How long before market says enough is enough?


Back in the 1970s and 80s when the buyer’s premium was first introduced there was outcry and boycotting, but ultimately the market was forced to toe the line and return to the salesrooms because then, as now, they had the goods. The premium, which began in the major rooms, was set at 10%. Many salesrooms around the world resisted the temptation to improve their bottom line, believing instead that it would destroy their business.


And while they were arguing against the premium and steadfastly refusing to succumb to the increasing market norm, the rest of the world was already preparing for a premium increase.
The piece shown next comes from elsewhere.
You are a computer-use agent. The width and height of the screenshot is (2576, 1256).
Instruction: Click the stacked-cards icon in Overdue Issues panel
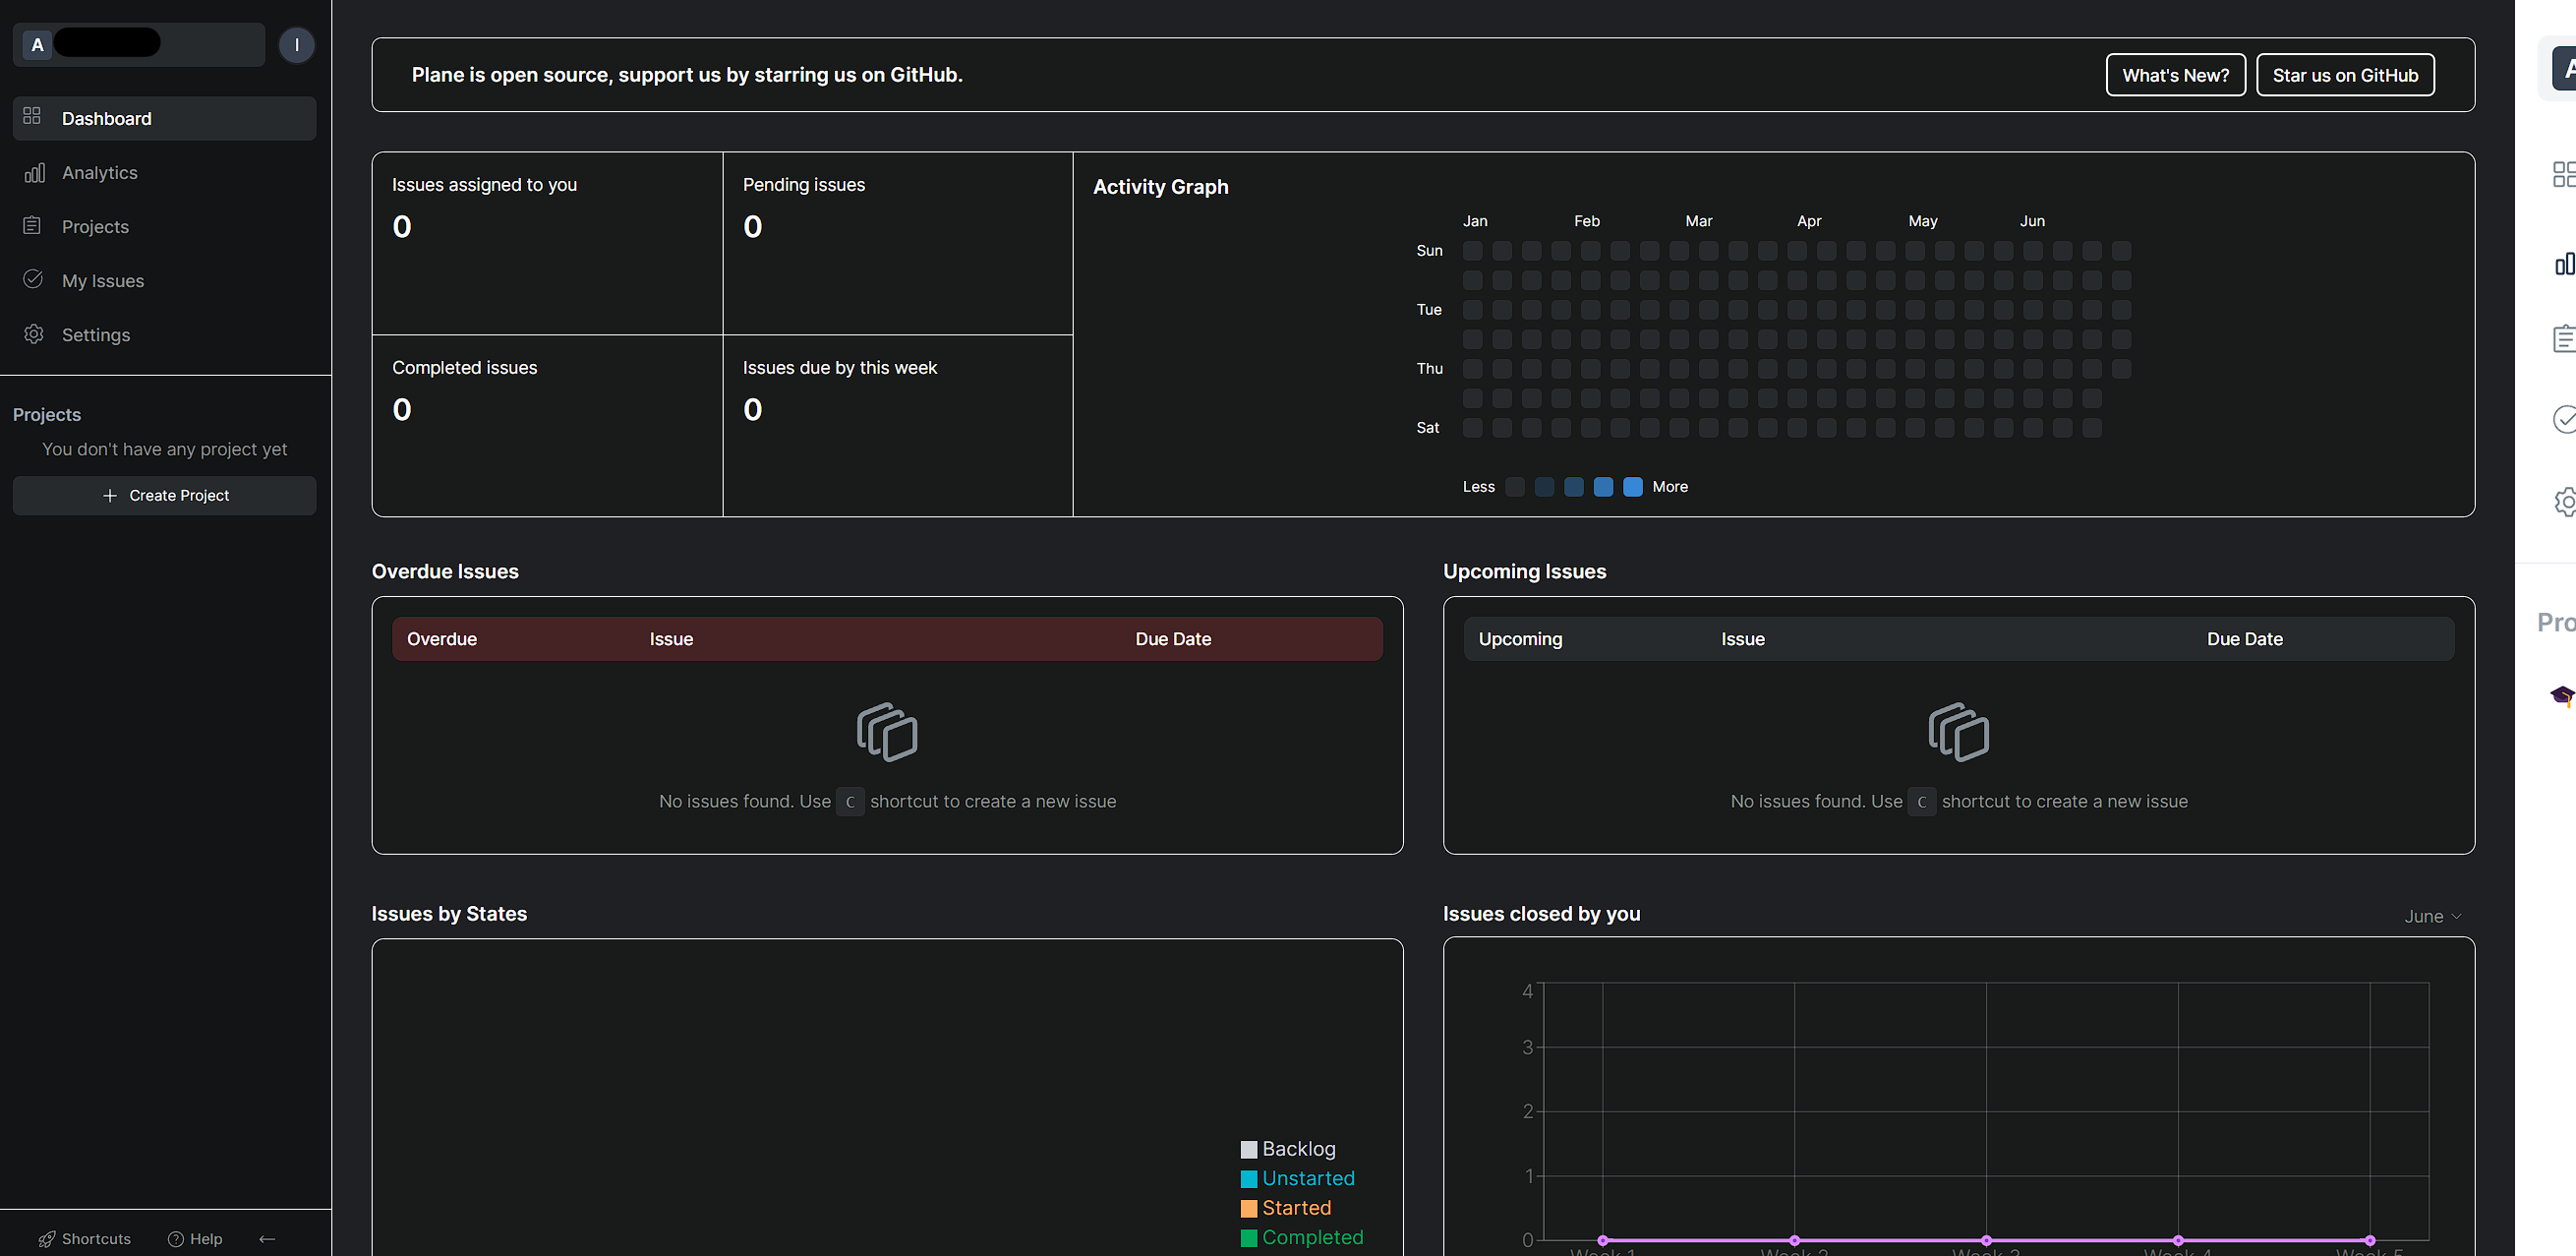(x=887, y=732)
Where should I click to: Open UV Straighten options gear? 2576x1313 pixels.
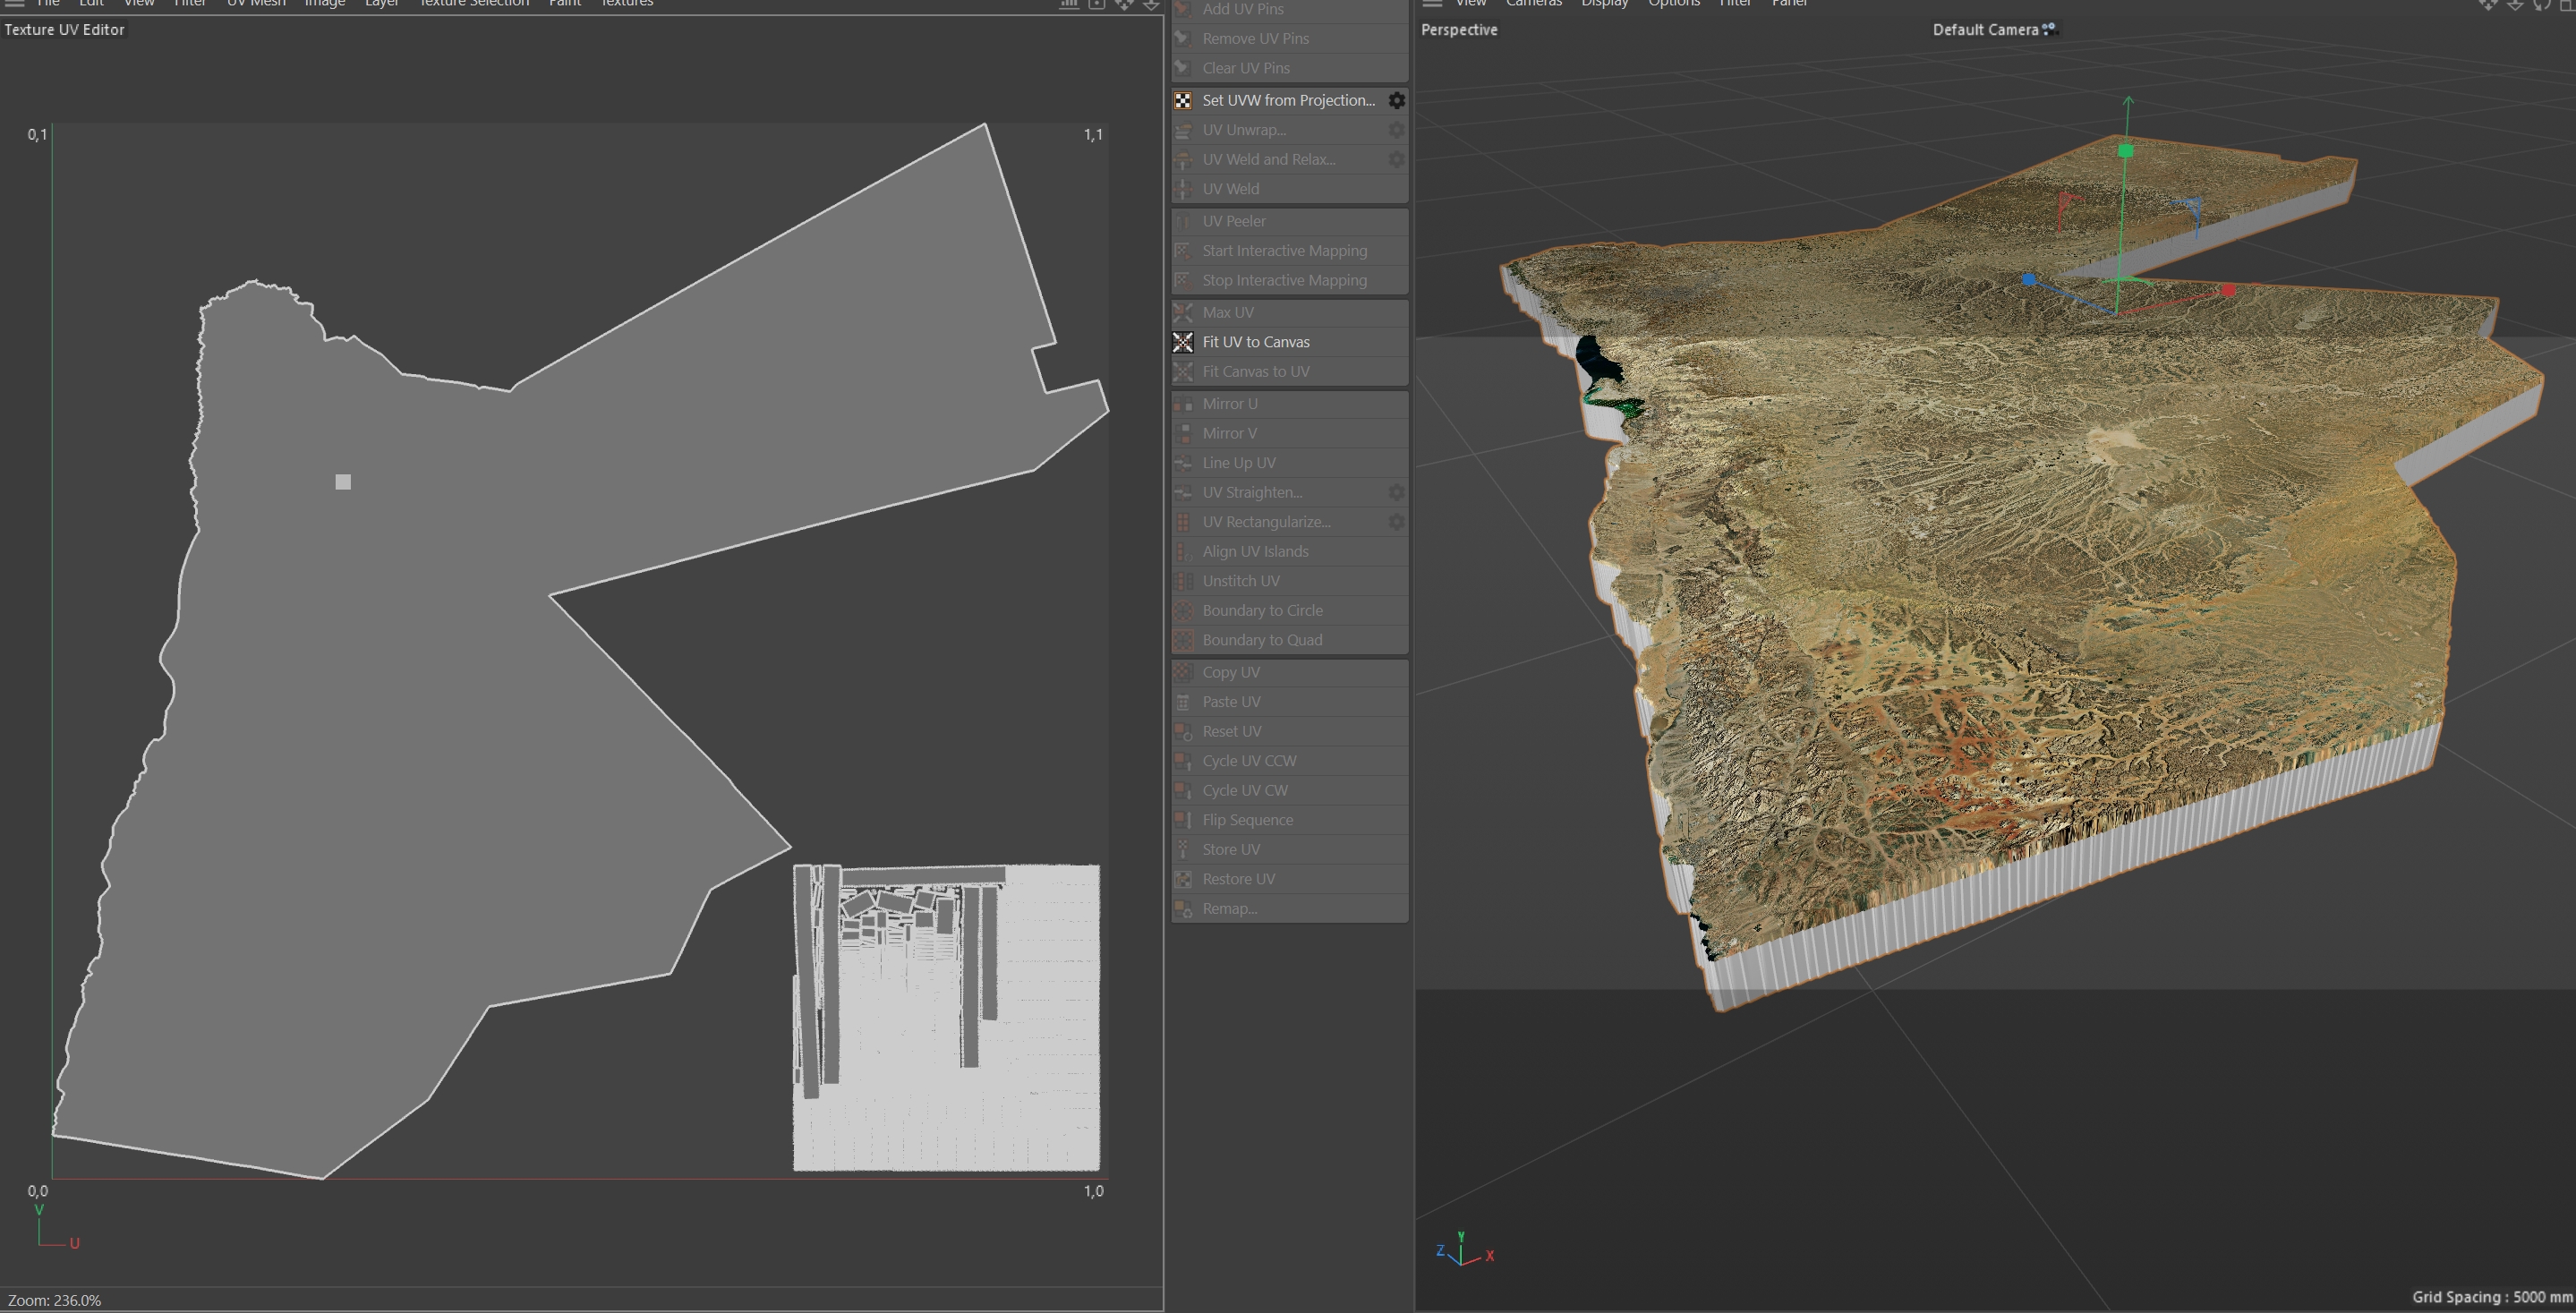[1396, 493]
First it slid up to 12%, then quickly jumped to 15%. The market cringed. By this time just about every salesroom in the world was charging a premium of sorts. A few of the reluctant participants announced a token 5% premium while most of the other late starters opted for a 10% charge. The majority of the salerooms, however, went with the 15% flow, recognizing that if Sotheby’s and Christie’s could get away with it, so could they. And they did.


The 15% premium held for a while, then, with the collusion scandal that hit Sotheby’s and Christie’s in New York a couple of years back, Christie’s quickly tried to distance themselves from the disaster by raising their premium to 18%. Sotheby’s then raised theirs a suitable time later. 18% then became 20%. And the market cringed again. Now most of the major rooms around the world are charging, or set to charge, 20%.


In Canada, Sotheby’s and Ritchie’s now charge 20% on amounts up to $50,000 and 15% thereafter. Waddington’s have just announced that they are now charging the same as of June 2, 2005. By extension we assume that Joyner Waddington’s is also now at 20%. It can, one feels, only be a matter of time before the other leading salesrooms across the country raise their rates to 20%. For most of Canada therefore, it means buyers’ will now be paying an additional 35% or more on top of the hammer price for the privilege of buying at auction!


How high can the salesrooms go with the buyer’s premium before the market says enough is enough? Will we obediently pay 25% and 30% in order to secure the items we are after? Or perhaps even 50%? Just exactly where is the ceiling? As long as the economy remains buoyant and the salesrooms continue to control the market as they currently do, we might well find out sooner rather than later.


All of a sudden the unexciting, unemotional ‘good old days’ of paying dealer prices, buying over time, and being allowed to take a work home to see if it ‘fits’ doesn’t look so bad after all, does it?